O saber é visto pelos escritores góticos como algo amedrontador, com espanto e digno de repreensão. Os personagens caem em desgraça por querer saber mais do que é o permitido pelas divindades. Isso mostra o reflexo do que acontecia na Europa dos séculos XVIII e XIX, agitada pelas Revoluções Francesa e Industrial, que trouxeram novas formas de pensar ao homem do período. As pessoas se atemorizavam com o que não conheciam e acreditavam que deviam permanecer na ignorância diante das coisas novas e monstruosas que o mundo estava então apresentando diante de seus olhos, como os avanços na medicina, o descobrimento da eletricidade e formas de vida até então desconhecidas; elas se questionavam se isso, de fato, era permitido, se não pagariam futuramente por sua audácia em querer provar e descobrir coisas que durante tantos séculos permaneceram omitidas.

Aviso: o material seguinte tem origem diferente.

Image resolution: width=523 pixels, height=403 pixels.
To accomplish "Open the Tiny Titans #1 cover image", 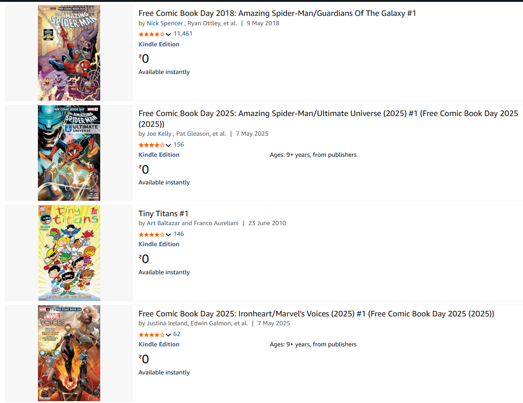I will pyautogui.click(x=69, y=253).
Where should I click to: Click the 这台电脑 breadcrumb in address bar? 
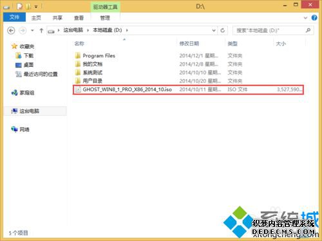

Isso não significa que os autores góticos enfatizavam a ignorância como única forma de felicidade e paz, mas sim que eles refletiam e colocavam em seus textos o imaginário coletivo da época, pois eles acreditavam que devia haver um limite para o saber. O papel de romper com todos os limites adveio com a Contemporaneidade e as análises que esta faz das obras clássicas do passado e também do presente.
O indivíduo romântico vivia num mundo ainda de dúvidas e questionamentos, após a dominação da literatura que cultuava aos clássicos gregos durante tantas eras e o terror provocado pelo pensamento religioso nos séculos que os antecederam. O romance gótico é o reflexo da turbulência que transcorria nas almas das pessoas dos séculos XVIII e XIX, e deve, portanto ser visto como tal. Cabe ao leitor entender o contexto sócio-histórico-cultural da obra gótica para compreendê-la em sua plenitude.
Vathek é uma obra que apresenta esse questionamento sobre a ânsia pelo saber e explora isso com toda a riqueza de expressões e características típicas da literatura romântica de seu período, o que a torna ainda mais encantadora diante de seus leitores ocidentais e digna de ser refletida e analisada constantemente. William Beckford criou uma obra-prima da literatura gótica em que, ele também, explora o desconhecido mundo oriental. No final, mesmo sendo uma advertência para se ter cuidado com a loucura pelo conhecimento, o romance acaba por transmitir ainda mais ensinamentos.
BIBLIOGRAFIA
BECKFORD, William. Vathek. Trad. Henrique de Araújo Mesquita. Porto Alegre: L&PM Pocket, 1997, 139p.